## Source data
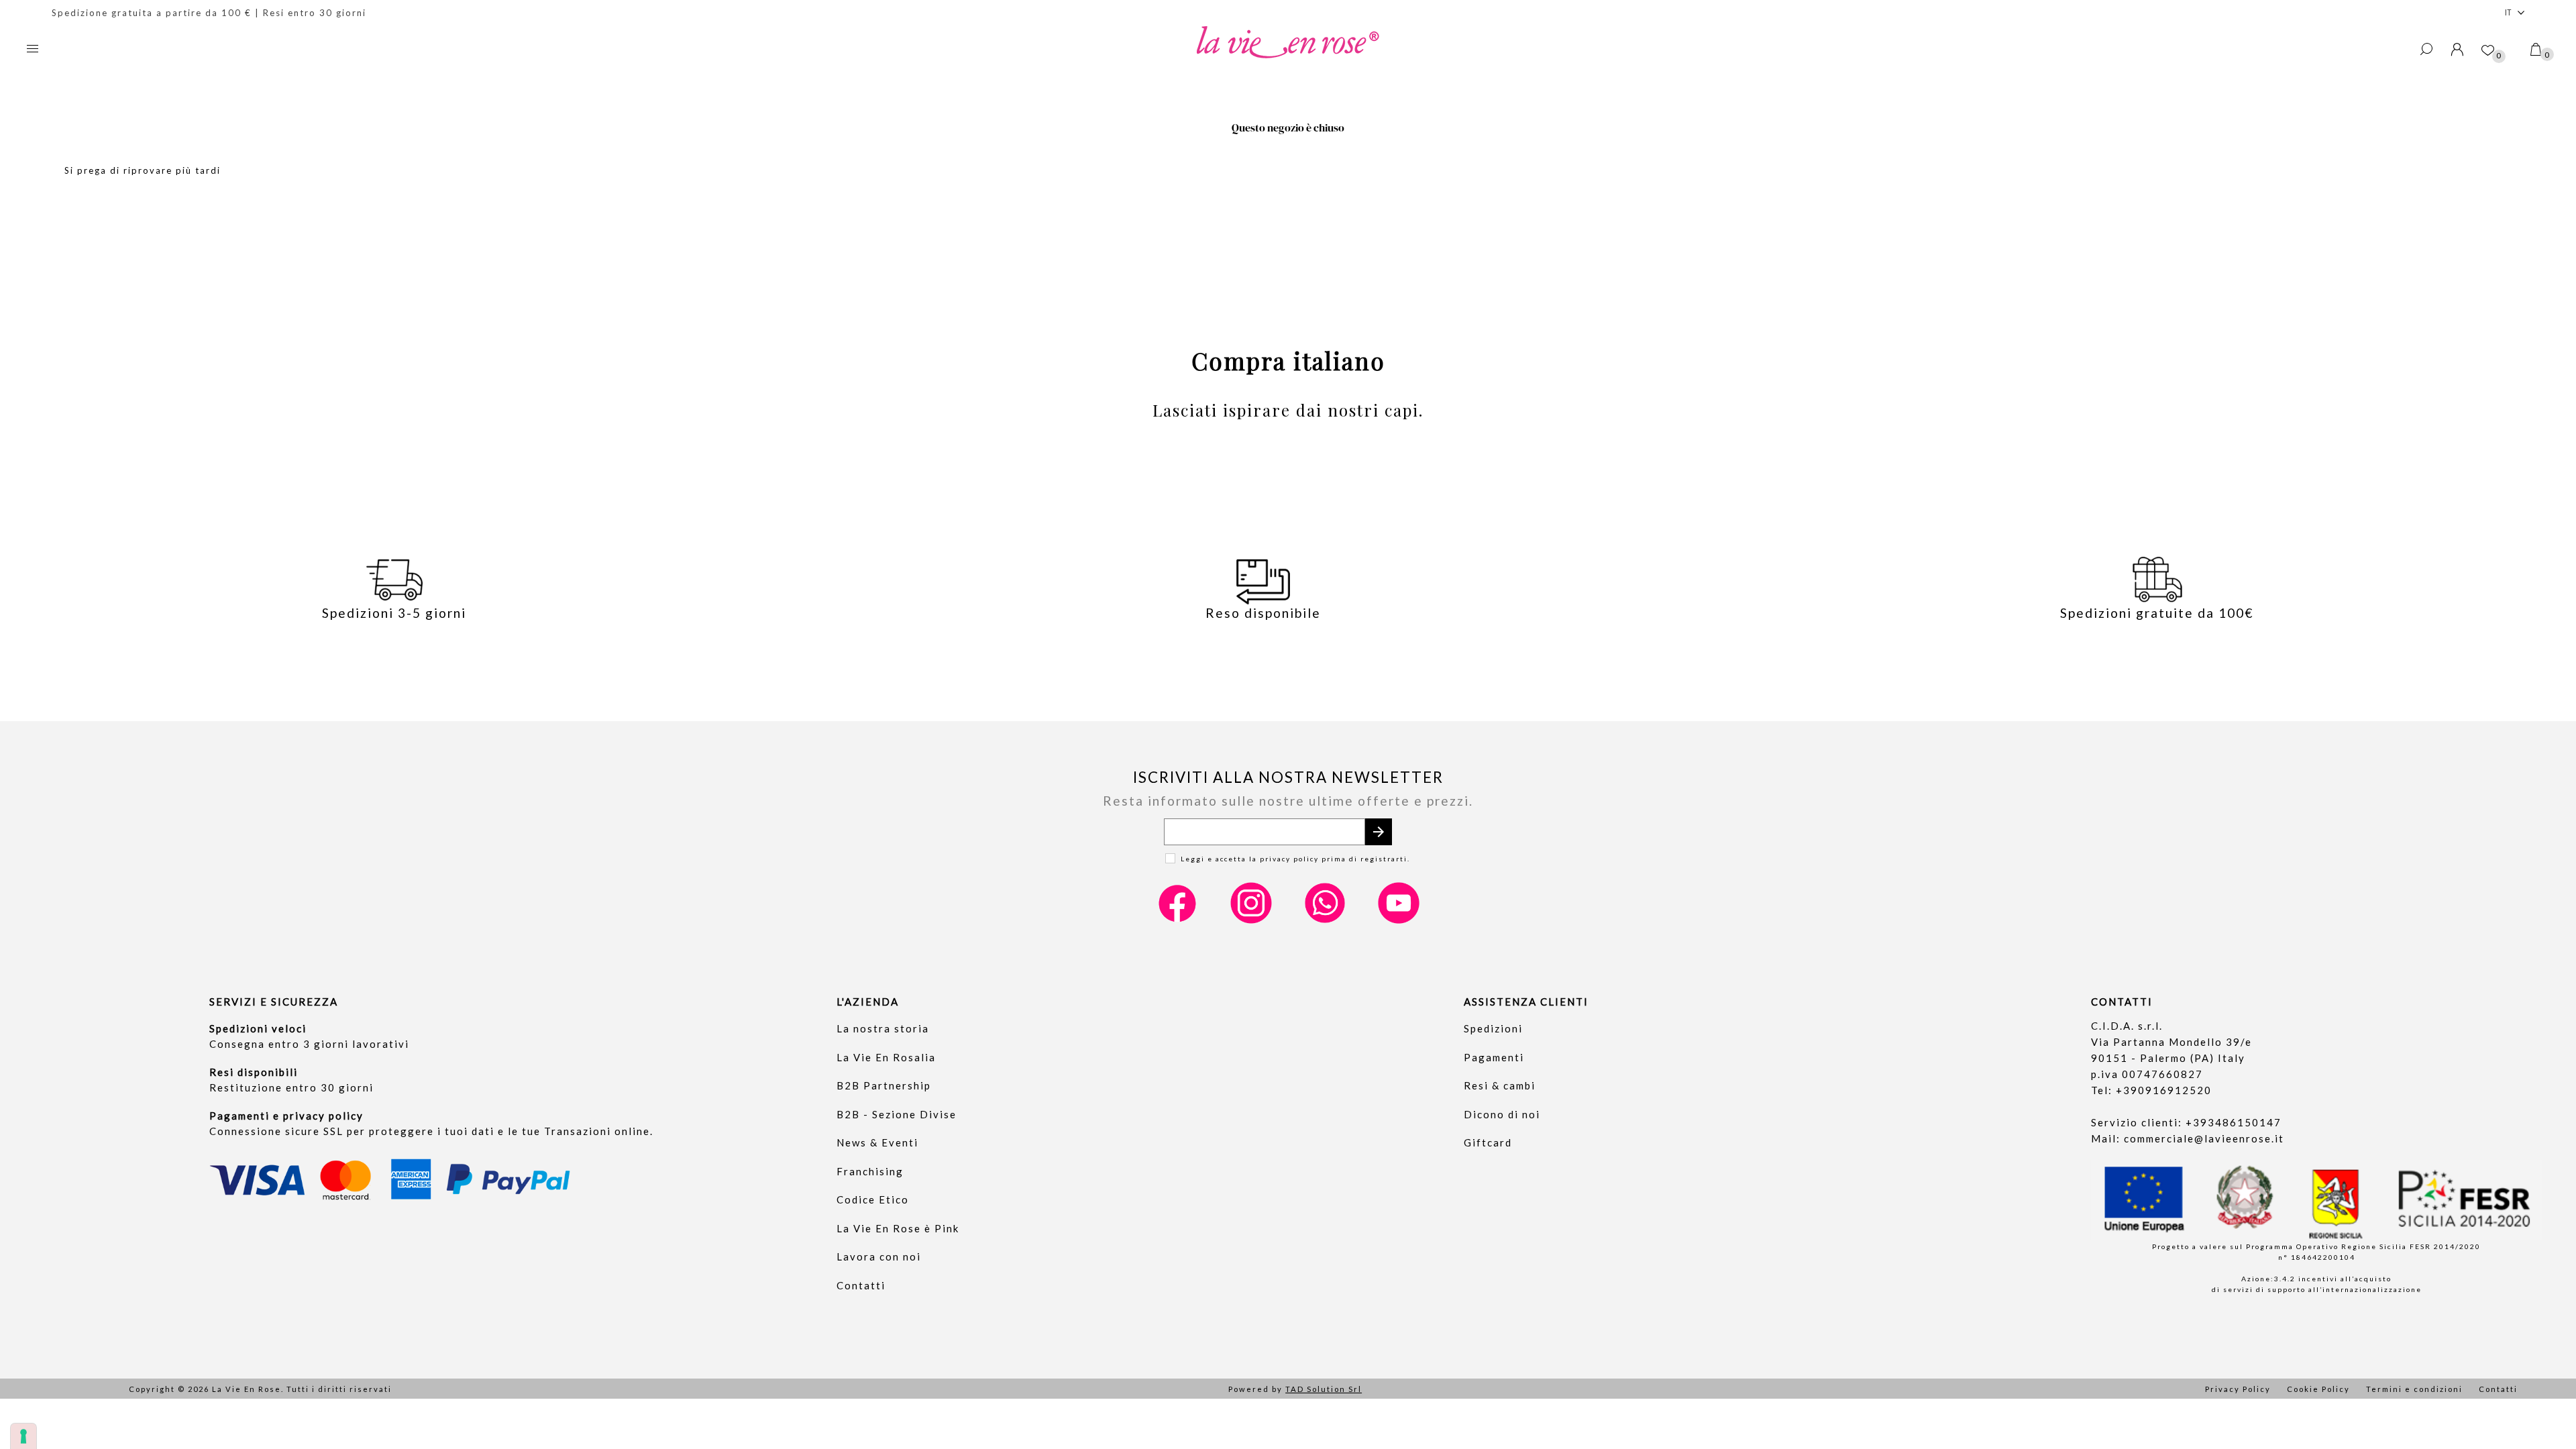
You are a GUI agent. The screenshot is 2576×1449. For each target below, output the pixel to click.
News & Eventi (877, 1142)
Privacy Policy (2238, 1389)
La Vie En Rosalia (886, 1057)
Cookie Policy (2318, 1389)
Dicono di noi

## Task item
Every line above should be retyped exactly; the pictures do not belong in the copy.

## Response to this task
You are a GUI agent. The screenshot is 2576×1449. For each target below, output the pixel to click.
News & Eventi (877, 1142)
Privacy Policy (2238, 1389)
La Vie En Rosalia (886, 1057)
Cookie Policy (2318, 1389)
Dicono di noi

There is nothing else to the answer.